Look below for the lines from the one with "This screenshot has width=1232, height=963." to the one with "You are a computer-use agent. The image", and copy exactly those lines, both ends included.

Stored data entries
########

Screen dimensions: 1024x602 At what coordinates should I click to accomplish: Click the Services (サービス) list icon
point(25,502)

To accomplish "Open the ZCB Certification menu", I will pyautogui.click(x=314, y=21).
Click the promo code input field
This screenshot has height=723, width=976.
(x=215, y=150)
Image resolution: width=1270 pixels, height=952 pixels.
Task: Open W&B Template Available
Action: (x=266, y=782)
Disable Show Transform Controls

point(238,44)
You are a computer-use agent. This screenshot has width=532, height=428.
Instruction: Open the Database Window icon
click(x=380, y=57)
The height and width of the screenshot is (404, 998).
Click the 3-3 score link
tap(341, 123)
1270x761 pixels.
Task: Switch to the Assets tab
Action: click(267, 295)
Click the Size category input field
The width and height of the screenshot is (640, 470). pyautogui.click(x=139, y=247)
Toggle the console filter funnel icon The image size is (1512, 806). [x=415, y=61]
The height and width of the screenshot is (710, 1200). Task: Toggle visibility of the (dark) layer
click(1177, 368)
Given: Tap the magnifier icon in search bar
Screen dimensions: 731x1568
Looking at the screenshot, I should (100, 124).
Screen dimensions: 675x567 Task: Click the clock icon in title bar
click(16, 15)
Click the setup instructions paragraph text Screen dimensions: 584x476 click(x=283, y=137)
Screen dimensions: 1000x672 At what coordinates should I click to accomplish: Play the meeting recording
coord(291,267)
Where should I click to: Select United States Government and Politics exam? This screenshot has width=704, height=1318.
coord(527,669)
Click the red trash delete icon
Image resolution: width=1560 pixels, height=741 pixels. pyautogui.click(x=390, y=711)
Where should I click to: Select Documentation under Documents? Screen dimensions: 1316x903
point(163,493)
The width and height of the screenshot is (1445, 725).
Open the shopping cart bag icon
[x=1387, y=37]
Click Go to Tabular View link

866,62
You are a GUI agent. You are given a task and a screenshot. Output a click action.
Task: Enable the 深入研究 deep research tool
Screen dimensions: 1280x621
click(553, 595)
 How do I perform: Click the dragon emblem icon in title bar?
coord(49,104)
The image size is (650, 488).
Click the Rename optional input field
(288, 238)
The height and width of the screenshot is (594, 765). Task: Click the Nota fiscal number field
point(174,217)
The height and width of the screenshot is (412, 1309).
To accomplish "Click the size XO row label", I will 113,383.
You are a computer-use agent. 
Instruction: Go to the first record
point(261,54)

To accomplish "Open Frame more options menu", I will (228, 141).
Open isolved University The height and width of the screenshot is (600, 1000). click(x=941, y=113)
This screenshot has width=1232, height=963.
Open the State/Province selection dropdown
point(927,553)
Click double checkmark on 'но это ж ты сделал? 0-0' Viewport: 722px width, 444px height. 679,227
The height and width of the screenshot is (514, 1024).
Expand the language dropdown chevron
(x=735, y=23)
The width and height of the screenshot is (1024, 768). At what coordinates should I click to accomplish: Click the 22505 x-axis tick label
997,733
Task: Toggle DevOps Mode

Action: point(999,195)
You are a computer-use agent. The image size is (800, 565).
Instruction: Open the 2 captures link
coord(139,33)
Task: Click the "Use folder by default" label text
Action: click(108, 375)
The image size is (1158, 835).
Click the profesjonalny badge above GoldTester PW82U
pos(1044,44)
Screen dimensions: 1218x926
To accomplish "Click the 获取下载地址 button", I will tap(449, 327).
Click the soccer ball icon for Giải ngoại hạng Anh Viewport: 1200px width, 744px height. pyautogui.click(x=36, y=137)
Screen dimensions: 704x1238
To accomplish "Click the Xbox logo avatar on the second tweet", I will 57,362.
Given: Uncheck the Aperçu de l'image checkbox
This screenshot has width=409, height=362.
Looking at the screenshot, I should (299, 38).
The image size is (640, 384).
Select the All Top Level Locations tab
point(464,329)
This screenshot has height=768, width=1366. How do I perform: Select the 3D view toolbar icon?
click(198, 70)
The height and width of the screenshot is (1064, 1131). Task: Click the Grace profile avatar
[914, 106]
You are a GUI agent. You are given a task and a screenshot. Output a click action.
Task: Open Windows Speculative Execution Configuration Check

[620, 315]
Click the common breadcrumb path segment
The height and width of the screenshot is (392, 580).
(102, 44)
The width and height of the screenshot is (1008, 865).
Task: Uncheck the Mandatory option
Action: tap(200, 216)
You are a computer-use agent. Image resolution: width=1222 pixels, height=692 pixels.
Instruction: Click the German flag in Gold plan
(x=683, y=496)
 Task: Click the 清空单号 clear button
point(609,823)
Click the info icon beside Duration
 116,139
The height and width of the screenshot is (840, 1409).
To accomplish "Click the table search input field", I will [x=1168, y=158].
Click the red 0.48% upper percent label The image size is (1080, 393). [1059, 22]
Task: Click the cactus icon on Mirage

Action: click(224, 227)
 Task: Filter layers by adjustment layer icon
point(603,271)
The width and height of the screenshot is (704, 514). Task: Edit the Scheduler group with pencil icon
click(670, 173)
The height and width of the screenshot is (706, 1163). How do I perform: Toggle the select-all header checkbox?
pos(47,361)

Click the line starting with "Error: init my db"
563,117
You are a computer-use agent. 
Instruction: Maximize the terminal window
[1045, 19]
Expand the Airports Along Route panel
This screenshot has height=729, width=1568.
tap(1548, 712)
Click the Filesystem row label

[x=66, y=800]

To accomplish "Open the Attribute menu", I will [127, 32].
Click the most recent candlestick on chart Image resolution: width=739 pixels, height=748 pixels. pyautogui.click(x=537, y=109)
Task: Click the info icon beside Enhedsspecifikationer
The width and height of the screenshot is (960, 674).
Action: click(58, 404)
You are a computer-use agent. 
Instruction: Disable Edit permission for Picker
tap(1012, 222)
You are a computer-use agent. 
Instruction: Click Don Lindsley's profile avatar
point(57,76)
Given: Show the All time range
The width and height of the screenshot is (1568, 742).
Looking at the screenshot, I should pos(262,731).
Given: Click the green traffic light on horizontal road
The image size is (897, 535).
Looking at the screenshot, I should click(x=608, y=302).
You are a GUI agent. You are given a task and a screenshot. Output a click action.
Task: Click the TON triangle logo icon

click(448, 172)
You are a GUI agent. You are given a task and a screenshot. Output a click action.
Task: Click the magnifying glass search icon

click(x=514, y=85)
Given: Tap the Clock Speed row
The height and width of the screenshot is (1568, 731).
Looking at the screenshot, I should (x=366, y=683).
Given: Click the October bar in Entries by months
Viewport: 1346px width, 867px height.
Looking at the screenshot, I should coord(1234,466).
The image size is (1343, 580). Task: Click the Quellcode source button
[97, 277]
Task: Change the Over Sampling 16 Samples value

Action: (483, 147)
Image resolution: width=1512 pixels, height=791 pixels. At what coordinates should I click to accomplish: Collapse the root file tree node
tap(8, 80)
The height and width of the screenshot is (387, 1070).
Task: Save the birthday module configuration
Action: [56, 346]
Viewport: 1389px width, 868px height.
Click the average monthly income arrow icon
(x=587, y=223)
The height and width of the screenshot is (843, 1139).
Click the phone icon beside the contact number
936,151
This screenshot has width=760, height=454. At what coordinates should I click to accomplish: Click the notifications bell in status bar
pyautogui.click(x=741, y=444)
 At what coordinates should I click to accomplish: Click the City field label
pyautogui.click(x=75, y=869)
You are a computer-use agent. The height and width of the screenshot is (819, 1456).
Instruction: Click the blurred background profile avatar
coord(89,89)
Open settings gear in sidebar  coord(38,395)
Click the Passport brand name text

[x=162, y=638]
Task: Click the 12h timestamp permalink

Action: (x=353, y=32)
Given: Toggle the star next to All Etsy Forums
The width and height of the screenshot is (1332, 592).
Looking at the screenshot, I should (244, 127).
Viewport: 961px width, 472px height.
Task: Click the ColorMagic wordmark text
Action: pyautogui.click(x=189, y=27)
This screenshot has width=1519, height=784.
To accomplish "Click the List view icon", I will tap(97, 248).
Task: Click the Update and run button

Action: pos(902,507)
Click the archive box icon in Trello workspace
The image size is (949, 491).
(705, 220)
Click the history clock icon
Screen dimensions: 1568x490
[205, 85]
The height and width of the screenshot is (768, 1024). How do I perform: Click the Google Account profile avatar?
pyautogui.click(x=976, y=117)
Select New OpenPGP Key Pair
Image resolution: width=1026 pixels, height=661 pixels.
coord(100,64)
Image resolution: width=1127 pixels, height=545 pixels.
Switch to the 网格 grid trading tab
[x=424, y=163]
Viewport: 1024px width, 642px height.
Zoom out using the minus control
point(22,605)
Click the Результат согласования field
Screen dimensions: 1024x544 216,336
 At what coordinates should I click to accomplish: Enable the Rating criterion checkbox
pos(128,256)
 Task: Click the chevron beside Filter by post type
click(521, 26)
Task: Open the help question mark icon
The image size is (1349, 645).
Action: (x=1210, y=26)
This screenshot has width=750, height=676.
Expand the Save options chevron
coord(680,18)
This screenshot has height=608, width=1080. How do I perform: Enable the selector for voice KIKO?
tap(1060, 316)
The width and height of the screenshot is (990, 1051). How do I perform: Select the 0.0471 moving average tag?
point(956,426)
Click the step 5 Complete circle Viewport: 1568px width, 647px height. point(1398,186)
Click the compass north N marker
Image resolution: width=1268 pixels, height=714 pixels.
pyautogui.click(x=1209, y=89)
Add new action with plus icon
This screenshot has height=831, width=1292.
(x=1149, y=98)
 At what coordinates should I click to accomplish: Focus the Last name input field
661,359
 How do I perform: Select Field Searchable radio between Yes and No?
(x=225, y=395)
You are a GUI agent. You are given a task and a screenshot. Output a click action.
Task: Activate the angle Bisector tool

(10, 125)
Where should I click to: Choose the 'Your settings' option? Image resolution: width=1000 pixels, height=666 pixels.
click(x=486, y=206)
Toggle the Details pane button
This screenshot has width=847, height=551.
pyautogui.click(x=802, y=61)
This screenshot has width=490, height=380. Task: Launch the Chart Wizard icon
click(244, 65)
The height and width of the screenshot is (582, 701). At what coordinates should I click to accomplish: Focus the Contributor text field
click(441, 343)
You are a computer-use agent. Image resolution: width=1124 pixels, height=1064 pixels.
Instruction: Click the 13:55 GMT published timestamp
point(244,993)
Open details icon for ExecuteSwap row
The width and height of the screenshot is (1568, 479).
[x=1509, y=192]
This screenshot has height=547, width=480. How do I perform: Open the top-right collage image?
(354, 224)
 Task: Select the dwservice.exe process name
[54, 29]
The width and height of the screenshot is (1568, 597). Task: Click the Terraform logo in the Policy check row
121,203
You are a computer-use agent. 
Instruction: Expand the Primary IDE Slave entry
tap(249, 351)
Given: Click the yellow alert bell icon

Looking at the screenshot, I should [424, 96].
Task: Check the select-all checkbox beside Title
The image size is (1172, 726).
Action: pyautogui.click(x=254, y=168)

########

Answer box
This screenshot has width=1232, height=963.
Open the State/Province selection dropdown
point(927,553)
Click double checkmark on 'но это ж ты сделал? 0-0' Viewport: 722px width, 444px height. 679,227
The height and width of the screenshot is (514, 1024).
Expand the language dropdown chevron
(x=735, y=23)
The width and height of the screenshot is (1024, 768). At what coordinates should I click to accomplish: Click the 22505 x-axis tick label
997,733
Task: Toggle DevOps Mode

Action: point(999,195)
You are a computer-use agent. The image size is (800, 565).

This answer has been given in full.